The last week’s signing of a ‘Strategic Mutual Defence Agreement’ between Pakistan and the Kingdom of Saudi Arabia has prompted wide-ranging debates over its geopolitical implications.
Many nuclear pundits have equated its provision stating that ‘any aggression against either country shall be considered an aggression against both,’ with North Atlantic Treaty Organization’s (NATO) collective defence Article Five. They portrayed it as the likely projection of Pakistan extending nuclear deterrence to Saudi Arabia. While some appear to have supported any such development, reasoning that if Germany as a member of Non-Proliferation Treaty (NPT) can seek the cooperation of the United Kingdom (UK) and France for nuclear security arrangements, then Pakistan might also be obliged to extend the similar nuclear defence shield to Saudi Arabia, which is also an NPT member.
All such reasoning rests on a false analogy. Germany, France, and the UK are all members of NATO and signatories to NPT and their nuclear doctrines are not specific to any particular country. There exist traces of defence of Western Europe in their nuclear doctrines whether or not the United States’ (US) nuclear commitments waver. On the other hand, Pakistan is not a member of NPT, citing its discriminatory nature, and the country’s nuclear doctrine remains solely India-centric. Moreover, the partnership’s text has not been made public yet and the little accounts available are derived primarily from the Foreign Office (FO) statement and scattered media reports. Therefore, any conclusion drawn at this stage is likely speculative, making the comparison and prediction not only misleading but also premature.
Pakistan and Saudi Arabia have a long history of defence ties, starting from protocols of 1967 and 1982 to Pakistan Army’s former Chief General Raheel Sharif serving as the first Military Commander of the Islamic Military Counter Terrorism Coalition (IMCTC) in Riyadh since 2017.

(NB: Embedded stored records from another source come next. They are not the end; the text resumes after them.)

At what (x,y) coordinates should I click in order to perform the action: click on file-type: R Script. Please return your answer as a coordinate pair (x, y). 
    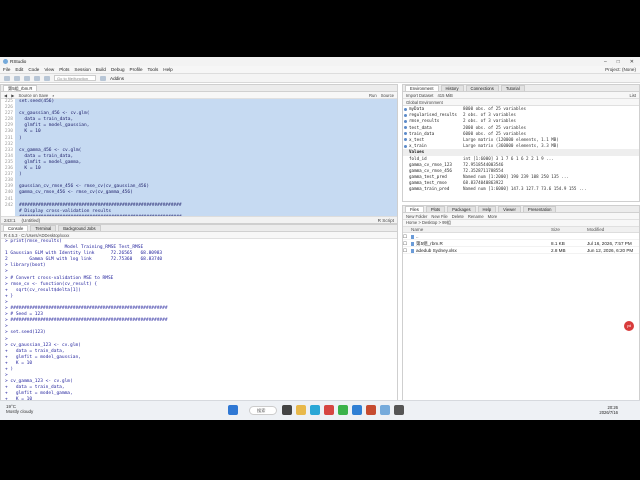
    Looking at the image, I should click on (386, 220).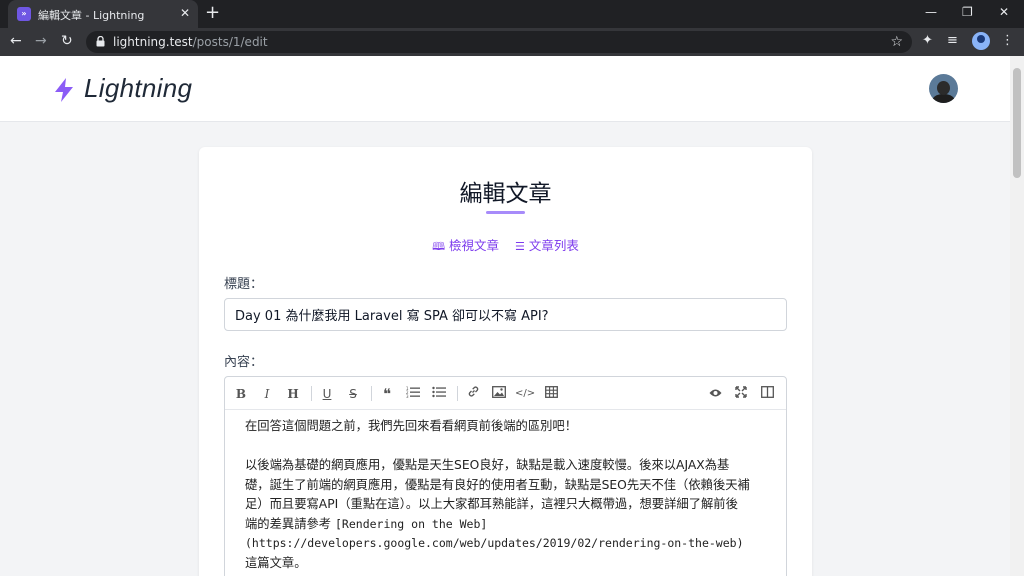 The width and height of the screenshot is (1024, 576). I want to click on strikethrough-button: S, so click(353, 394).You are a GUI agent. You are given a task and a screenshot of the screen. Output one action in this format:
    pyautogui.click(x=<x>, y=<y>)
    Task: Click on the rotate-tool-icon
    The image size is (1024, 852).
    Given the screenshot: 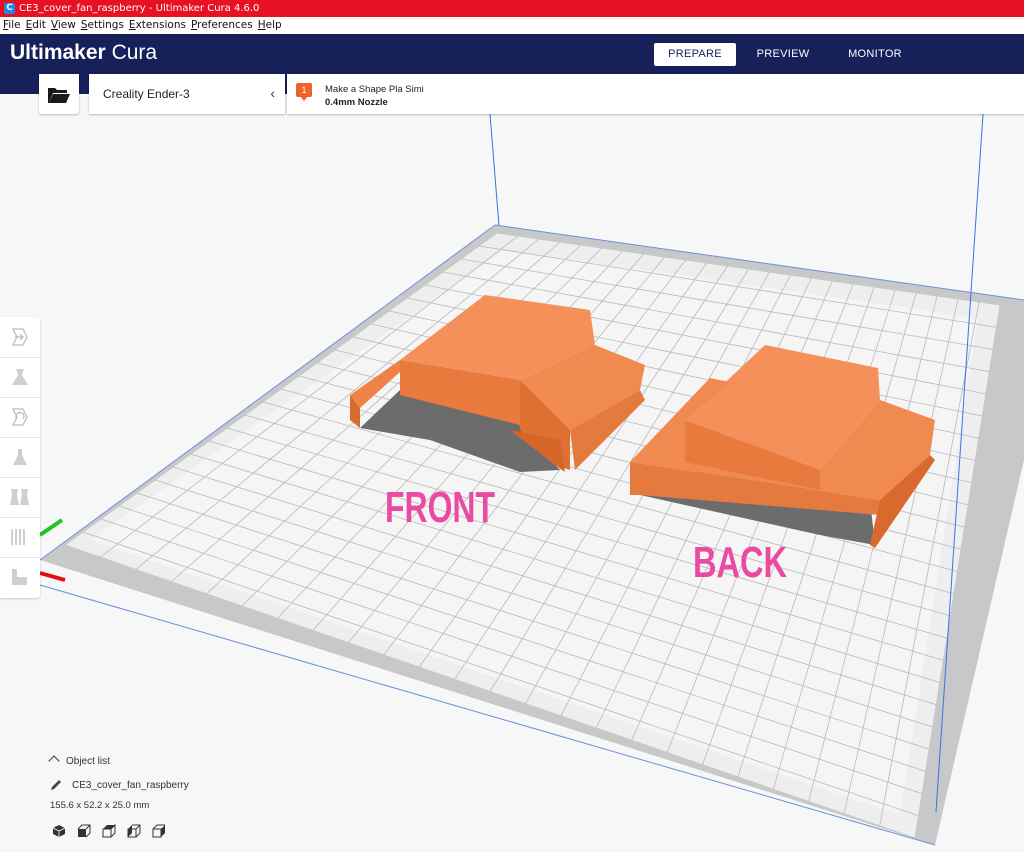 What is the action you would take?
    pyautogui.click(x=20, y=417)
    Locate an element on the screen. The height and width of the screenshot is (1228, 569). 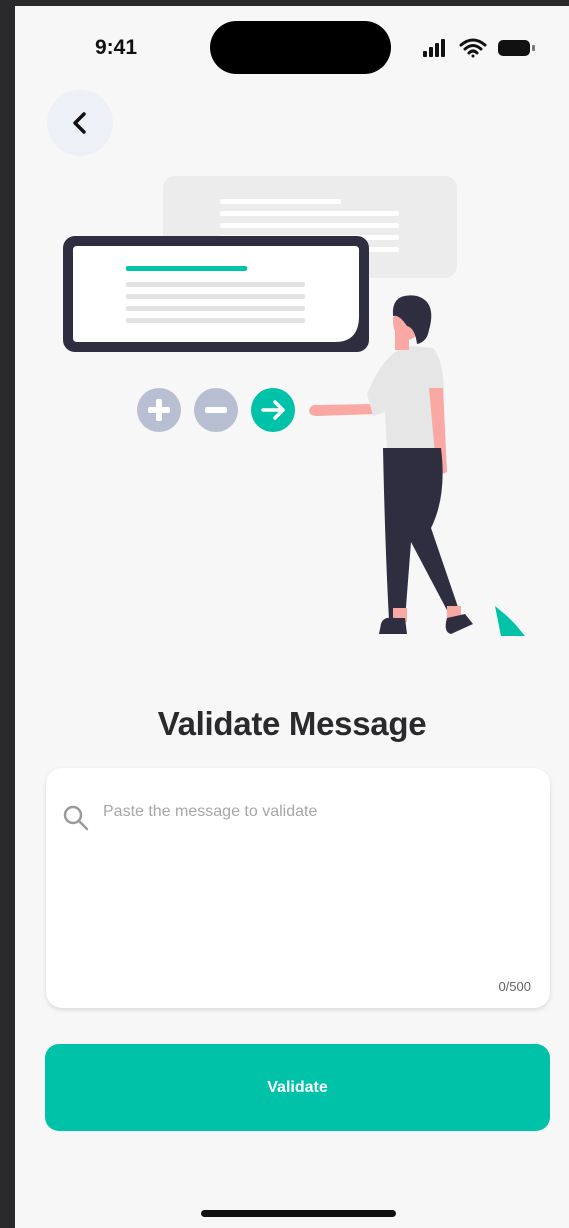
signal-icon is located at coordinates (434, 48).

Concerns about the nuclear dimension of the defence pact largely stem from an unknown Saudi official cited without attribution by Reuters, saying: ‘This is a comprehensive defensive agreement that encompasses all military means.’ A widely quoted remark on a Pakistani media channel by Pakistan’s Defence Minister Khawaja Asif that the country’s nuclear weapons would be available to Saudi Arabia has also provoked such speculations, a claim he later denied in an interview. Pakistan’s FO has clearly announced that the pact is not ‘directed against any third country.’
This media speculation about nuclear component of the pact has led some scholars to conclude that the development would intensify security dilemma for a few states in the Middle East, ring alarm bells over horizontal proliferation of nuclear weapons and may disturb Middle Eastern security architecture. A leading nuclear expert in Europe has taken the media to task for the premature reporting and pointed out why the accord cannot have a nuclear element in it.
Pakistan enjoys decades-old ties with Saudi Arabia – the place of Islam’s holiest sites – and takes the shared faith, strategic interests and economic interdependence as a central pillar of this relationship. Both countries have cemented ties to enhance their capacity building, trained armed forces, boost defence industrial collaboration on emerging disruptive technologies, conduct joint military exercises, and likely co-produce conventional military equipment.
The defence pact, therefore, is less about nuclear-sharing and more about Islamabad’s effort to diversify its defence partnerships following the Indian aggression it faced in May this year. India’s armed forces’ modernization, largely supported by the West, has persuaded policy makers in Pakistan to broaden its defence cooperation to maintain strategic stability in the region. In this context, Micheal Kugelman stated that the agreement would add Saudi Arabia as a new patron for Pakistan in addition to Islamabad’s traditional close reliance on China and Turkey for defence collaboration and can play a pivotal part in ‘checkmating India.’ As stated above, the pact has no nuclear string attached and Kugelman believes that it tilts the regional balance in Pakistan’s favour.
Pakistan’s former Ambassador to the US also mentioned that Pakistan’s burgeoning defence ties with Saudi Arabia can enhance Pakistan’s military muscle through economic and strategic and reverse India’s hard-won economic and diplomatic leverage in Riyadh, which it has often employed to isolate Islamabad and harm Islamabad’s national interests.
An expert in Chatham House reflected that due to Israel’s recent attacks on Qatar and other neighbouring countries, the faith in US security umbrella to the Gulf is declining tremendously. The development is incentivizing Arab states, particularly Saudi Arabia to diversify its defence partnerships than solely relying on the US for its protection.
Both Pakistan and Saudi Arabia through this pact have gained crucial diplomatic and geopolitical advantage by tying their interests together. This agreement, despite no nuclear dimension, would give Pakistan tremendous influence in addressing future military and economic challenges in the face of mounting threat from India.